On Friday afternoon a violent storm came out of nowhere.
“Just open them doors and move outta the way, pronto!” Amos shouted to her from the porch. “They’ll come in fast!”
“I will!” she yelled back over the howling wind and rain. Erin pulled Amos’s hooded poncho more tightly around herself and ran toward the barn, rubberized canvass flapping. The rain was coming down in sheets.
She’d been aware of the rain, but she hadn’t known it was a problem until thunder jolted Amos from his post-PT nap, and he’d sat bolt upright, insisting he had to get the horses back in the barn. “Lightning spooks ’em so bad, they’ll beat down the fences!” he’d persisted. But no way could he manage the task, so that left Erin to manage the situation. Thankfully, Christie was still napping.
A new bolt of lightning ripped and crackled through the dark thunderheads, and the earth trembled. Erin ran faster, seeing the horses now. Grouped together at the far side of the long corral, they skittered anxiously, ran in circles—whinnied and tossed their big heads.
Yanking open the barn door, she hurried inside and passed the stalls, blinking and wiping the rain from her face as her eyes adjusted to the dim light. It was only a little after four o’clock, but the weather and dense cloud cover made it look more like eight.
Striding up an aisle lined with hay bales, she spied the wide doors that opened onto the corral and rushed toward them. Lightning flashed again and lit up the barn. Fumbling with the latch, Erin threw open the double doors to the raging wind and rain, then blanched as the horses picked up the movement and, wheeling, thundered directly for her.
Heart slamming into her throat, she hugged the wall, afraid to breathe as they ran inside, the darker horse nearly losing its footing on the wet straw. Then, just as Amos said they would, they slowed, calmed and found their respective stalls.

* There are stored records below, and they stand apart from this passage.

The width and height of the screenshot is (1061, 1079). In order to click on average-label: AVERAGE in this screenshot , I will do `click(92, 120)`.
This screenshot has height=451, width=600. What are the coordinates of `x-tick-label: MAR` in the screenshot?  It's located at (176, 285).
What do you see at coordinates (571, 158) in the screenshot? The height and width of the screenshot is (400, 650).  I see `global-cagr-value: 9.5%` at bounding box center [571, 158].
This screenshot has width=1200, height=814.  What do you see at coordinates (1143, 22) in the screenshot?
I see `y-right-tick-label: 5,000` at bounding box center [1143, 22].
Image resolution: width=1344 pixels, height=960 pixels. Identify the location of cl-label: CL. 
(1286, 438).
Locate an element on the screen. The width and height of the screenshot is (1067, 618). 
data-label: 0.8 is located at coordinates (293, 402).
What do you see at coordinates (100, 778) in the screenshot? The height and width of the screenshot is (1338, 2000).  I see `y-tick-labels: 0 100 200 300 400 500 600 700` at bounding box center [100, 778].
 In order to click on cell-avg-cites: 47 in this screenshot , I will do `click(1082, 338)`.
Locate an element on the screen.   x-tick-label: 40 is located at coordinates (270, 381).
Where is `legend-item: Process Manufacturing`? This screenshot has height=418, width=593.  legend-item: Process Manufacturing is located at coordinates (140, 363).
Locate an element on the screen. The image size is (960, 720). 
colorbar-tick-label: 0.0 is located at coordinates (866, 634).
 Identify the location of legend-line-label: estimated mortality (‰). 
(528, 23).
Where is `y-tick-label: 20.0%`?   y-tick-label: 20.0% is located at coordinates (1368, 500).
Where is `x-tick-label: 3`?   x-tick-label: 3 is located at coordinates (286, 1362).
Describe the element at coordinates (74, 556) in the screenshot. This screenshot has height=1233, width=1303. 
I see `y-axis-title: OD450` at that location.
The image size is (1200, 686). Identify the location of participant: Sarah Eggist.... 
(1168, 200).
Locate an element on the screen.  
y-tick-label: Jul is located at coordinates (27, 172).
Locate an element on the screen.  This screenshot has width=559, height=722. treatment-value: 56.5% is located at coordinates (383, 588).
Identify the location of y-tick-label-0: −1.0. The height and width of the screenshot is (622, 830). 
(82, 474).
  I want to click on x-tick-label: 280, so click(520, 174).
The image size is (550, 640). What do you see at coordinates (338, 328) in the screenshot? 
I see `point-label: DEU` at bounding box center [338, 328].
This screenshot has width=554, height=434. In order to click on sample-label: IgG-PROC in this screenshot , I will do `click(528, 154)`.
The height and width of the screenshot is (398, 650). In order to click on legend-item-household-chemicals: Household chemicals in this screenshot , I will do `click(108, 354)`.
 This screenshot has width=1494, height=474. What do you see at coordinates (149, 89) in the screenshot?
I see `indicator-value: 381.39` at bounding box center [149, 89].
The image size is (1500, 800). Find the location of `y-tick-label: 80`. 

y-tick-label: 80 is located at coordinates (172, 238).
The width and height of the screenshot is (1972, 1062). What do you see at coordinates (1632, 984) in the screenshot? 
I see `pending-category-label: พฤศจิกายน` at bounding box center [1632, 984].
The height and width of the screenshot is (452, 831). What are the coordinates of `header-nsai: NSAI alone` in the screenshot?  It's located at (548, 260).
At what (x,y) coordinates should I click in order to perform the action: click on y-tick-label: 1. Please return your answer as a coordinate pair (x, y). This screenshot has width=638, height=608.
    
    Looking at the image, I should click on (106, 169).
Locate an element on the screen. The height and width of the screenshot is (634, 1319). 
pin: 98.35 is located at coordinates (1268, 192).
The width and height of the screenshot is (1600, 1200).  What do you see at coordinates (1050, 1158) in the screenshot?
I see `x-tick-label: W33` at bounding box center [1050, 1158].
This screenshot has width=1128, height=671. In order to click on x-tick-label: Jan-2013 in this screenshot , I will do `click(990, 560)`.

Bracing herself, she hurried into the rain again to snatch the door rings, lost her hood in the wind, then yanked the double doors shut and relatched them. Rain still punished the shingled roof, but with the doors closed, the barn was a little quieter now.
Relieved that she hadn’t been trampled, Erin turned around.
Adrenaline jolted her as her unsuspecting gaze collided with Mac’s. His hair was plastered to his forehead, and rain streamed down his face and dripped off his chin to his soaked shirt.
“You’re drenched,” he growled, reaching overhead to click on a bare-bulb light. He whisked the rain from his face. “What in hell are you doing down here?”
She shot him an affronted look. What did he think she was doing down here? “The storm was spooking your horses. The only way I could keep your grandfather from bringing them inside—rather, attempting to bring them inside—was to do it myself.”
Mac swore, exasperated. “Where’s Christie?”